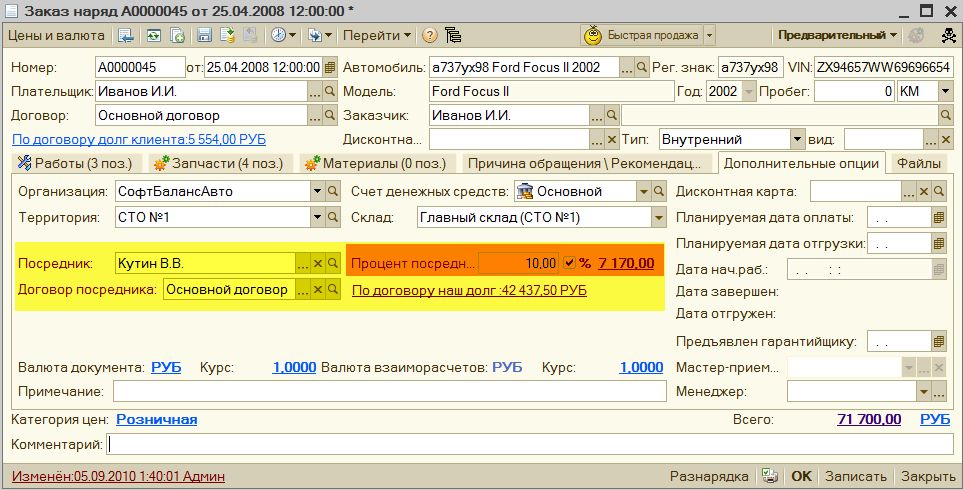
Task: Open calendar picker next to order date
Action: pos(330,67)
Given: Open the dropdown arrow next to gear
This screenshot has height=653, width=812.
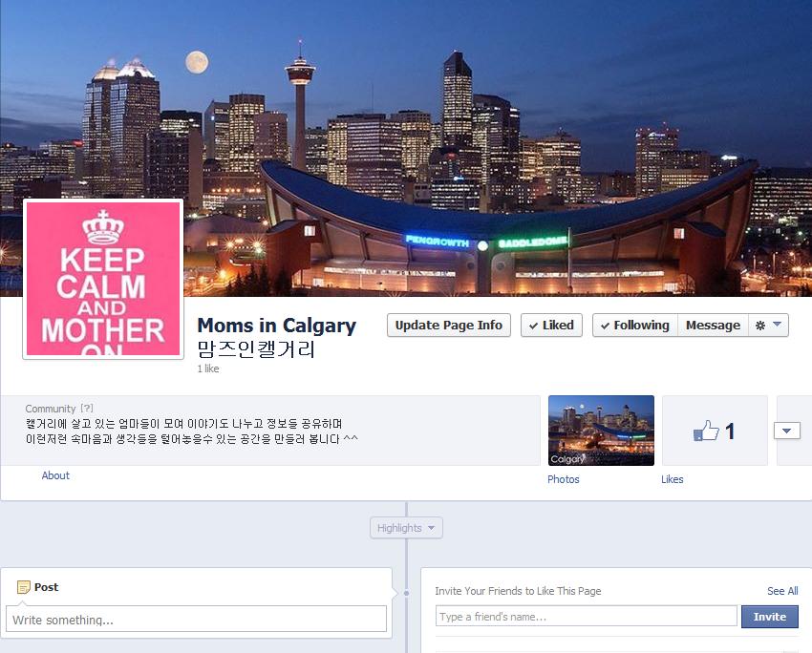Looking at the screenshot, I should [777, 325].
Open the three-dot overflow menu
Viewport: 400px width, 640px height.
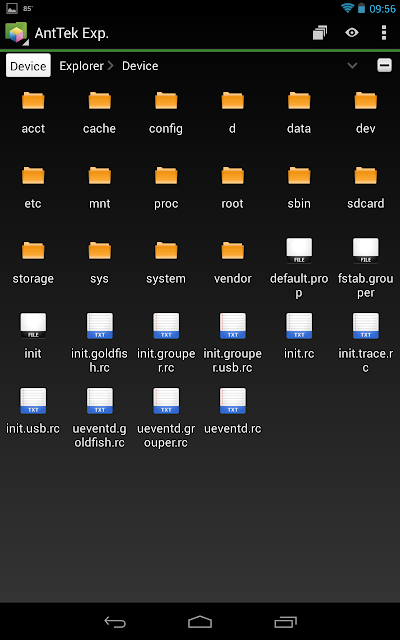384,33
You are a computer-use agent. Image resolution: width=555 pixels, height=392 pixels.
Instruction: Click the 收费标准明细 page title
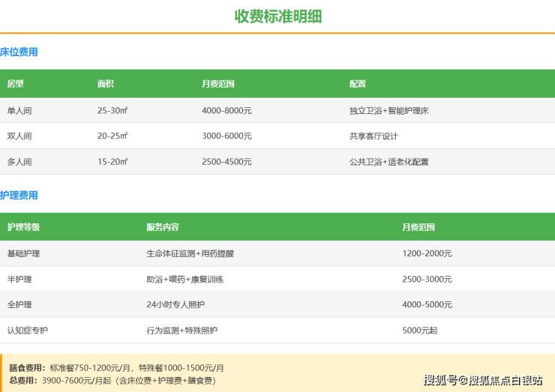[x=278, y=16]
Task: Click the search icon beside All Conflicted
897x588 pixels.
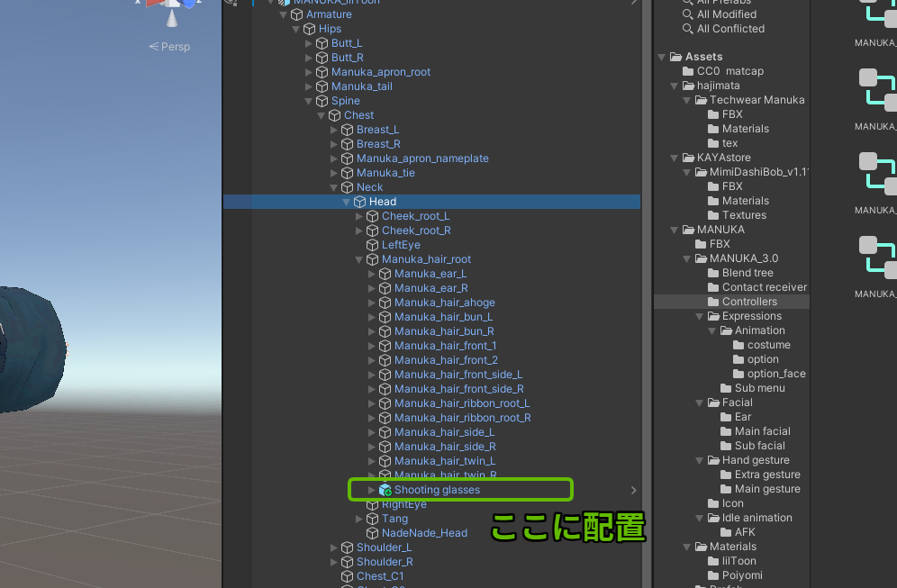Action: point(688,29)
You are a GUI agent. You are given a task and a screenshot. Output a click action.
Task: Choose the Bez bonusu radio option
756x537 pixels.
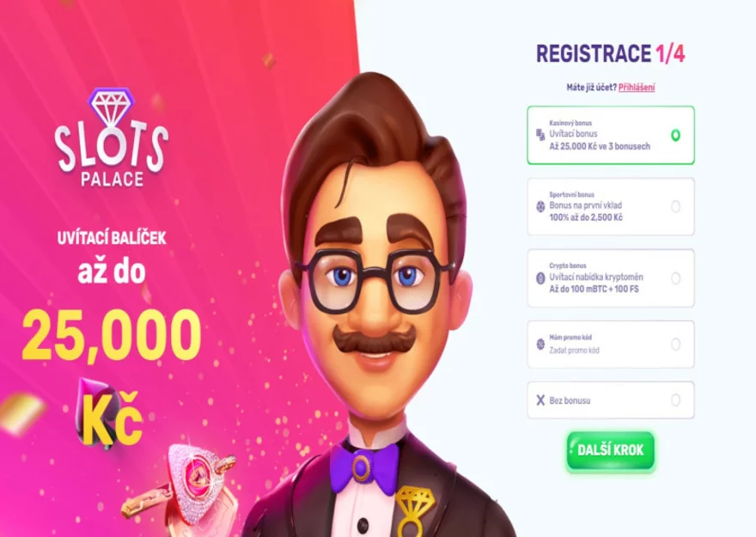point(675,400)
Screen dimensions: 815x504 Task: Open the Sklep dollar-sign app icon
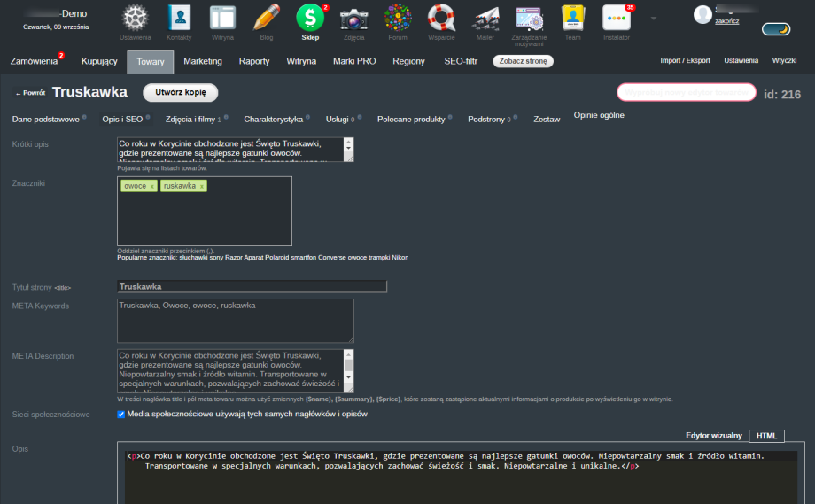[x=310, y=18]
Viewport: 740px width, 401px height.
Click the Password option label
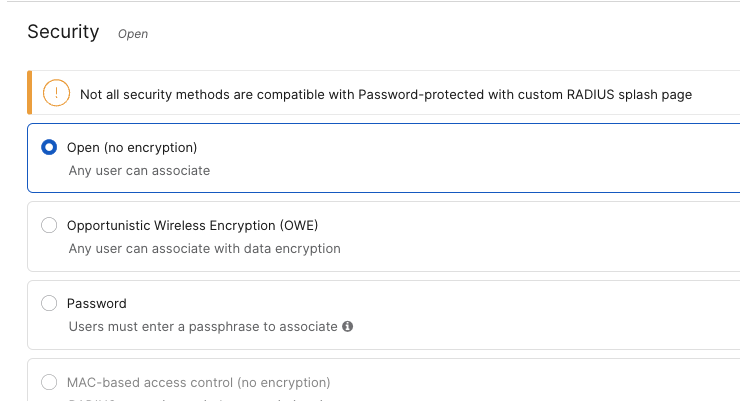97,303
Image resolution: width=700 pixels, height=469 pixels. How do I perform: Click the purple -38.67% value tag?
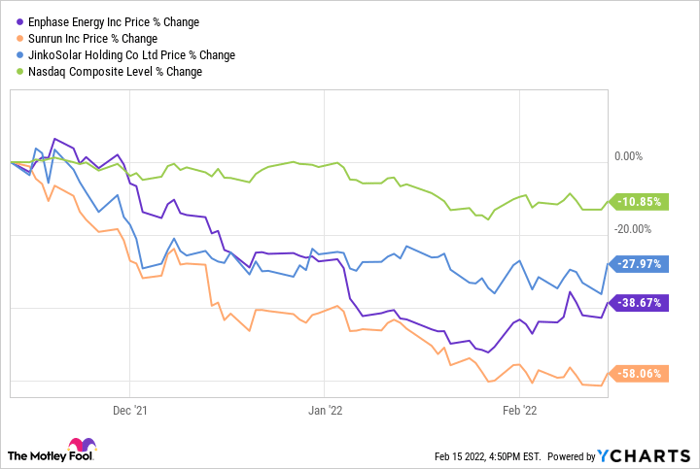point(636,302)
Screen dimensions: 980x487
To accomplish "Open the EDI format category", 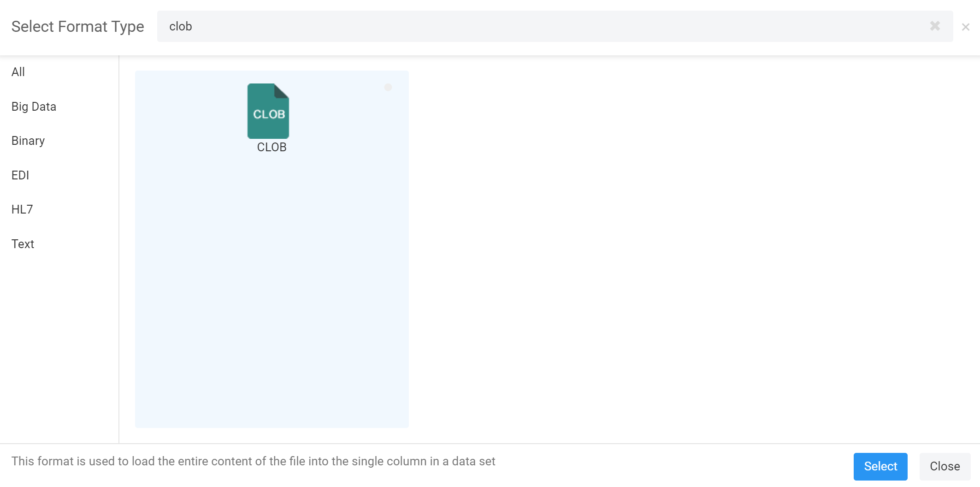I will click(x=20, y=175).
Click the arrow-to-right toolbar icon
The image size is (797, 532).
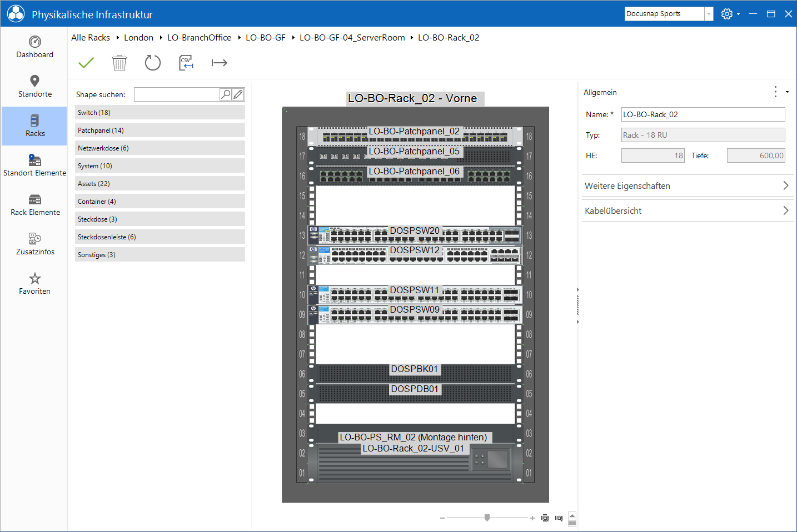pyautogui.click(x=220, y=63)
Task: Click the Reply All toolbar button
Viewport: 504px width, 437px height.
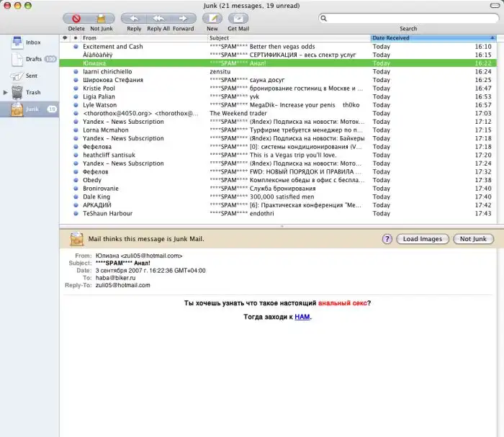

• • • •

Every line above that holds the string "toolbar" should be copied out.

Click the arrow-to-right toolbar icon
Task: Click the Reply All toolbar button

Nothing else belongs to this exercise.